» **To be done**:
Repeat every line of the records below word for word, leaving out the pictures.

» **Dataset extract**:
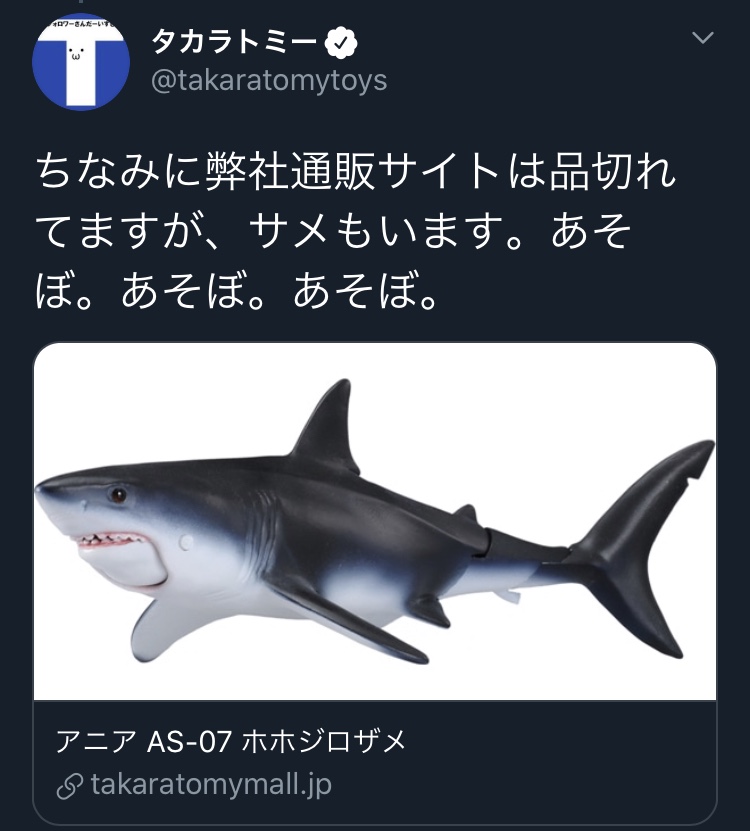Click the chain link icon in card
Image resolution: width=750 pixels, height=831 pixels.
click(x=69, y=785)
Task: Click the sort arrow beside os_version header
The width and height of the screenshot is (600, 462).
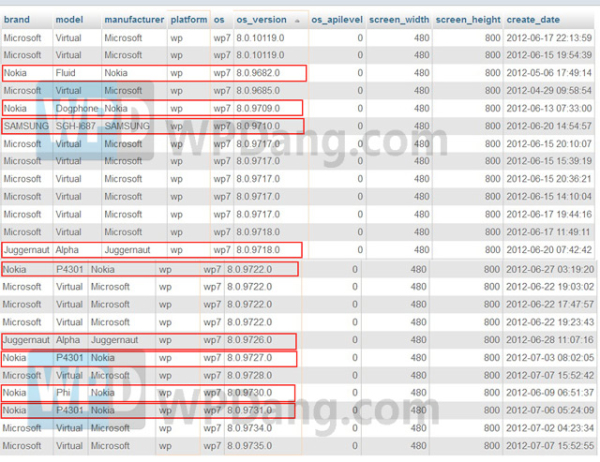Action: point(298,20)
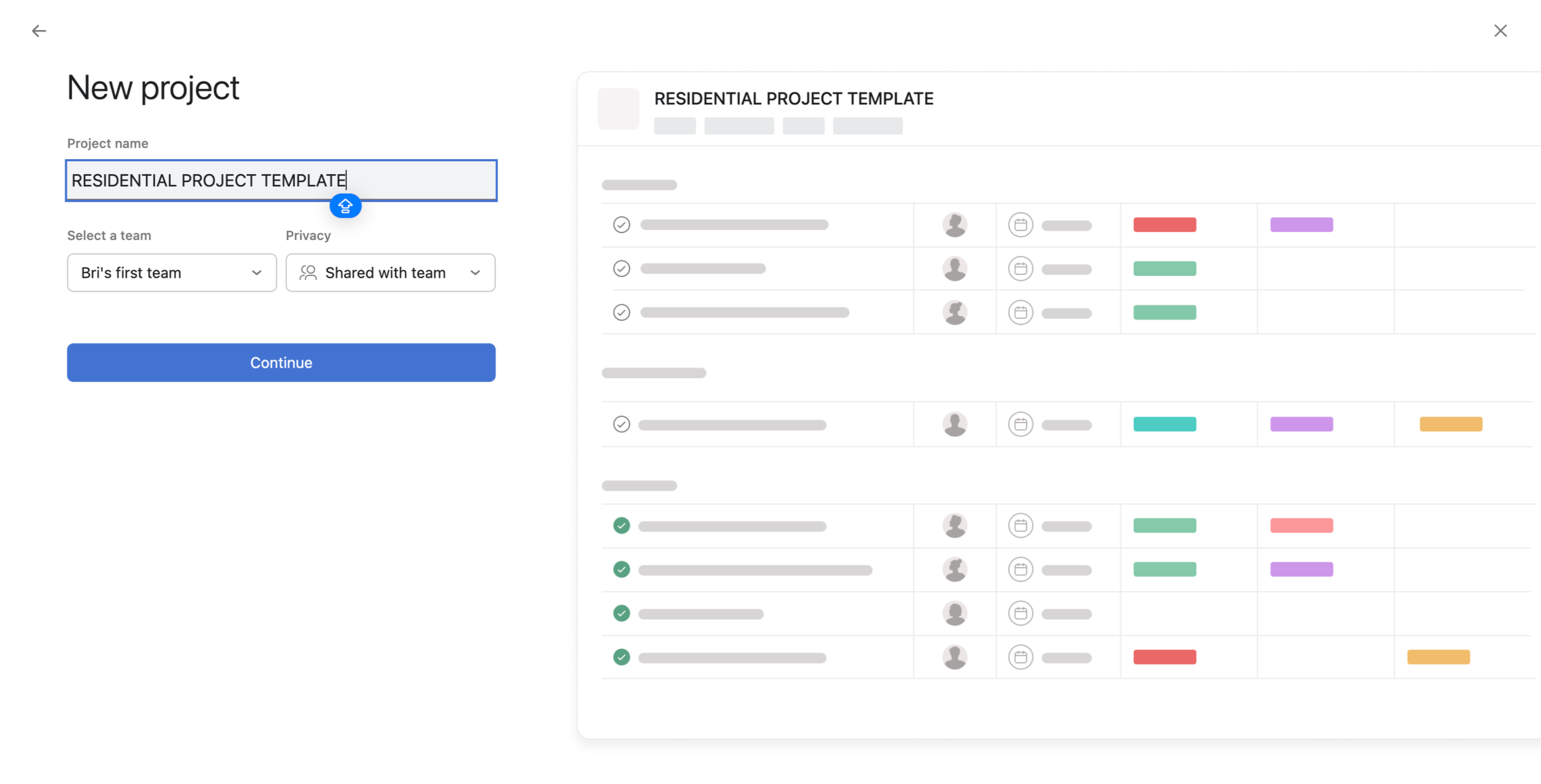1541x784 pixels.
Task: Click chevron arrow of the team selector
Action: tap(257, 273)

» **Reply to the exercise**:
Click the chain link icon in card
Image resolution: width=750 pixels, height=831 pixels.
click(x=69, y=785)
Task: Click the sort arrow beside os_version header
The width and height of the screenshot is (600, 462).
Action: point(298,20)
1541x784 pixels.
Task: Click chevron arrow of the team selector
Action: tap(257, 273)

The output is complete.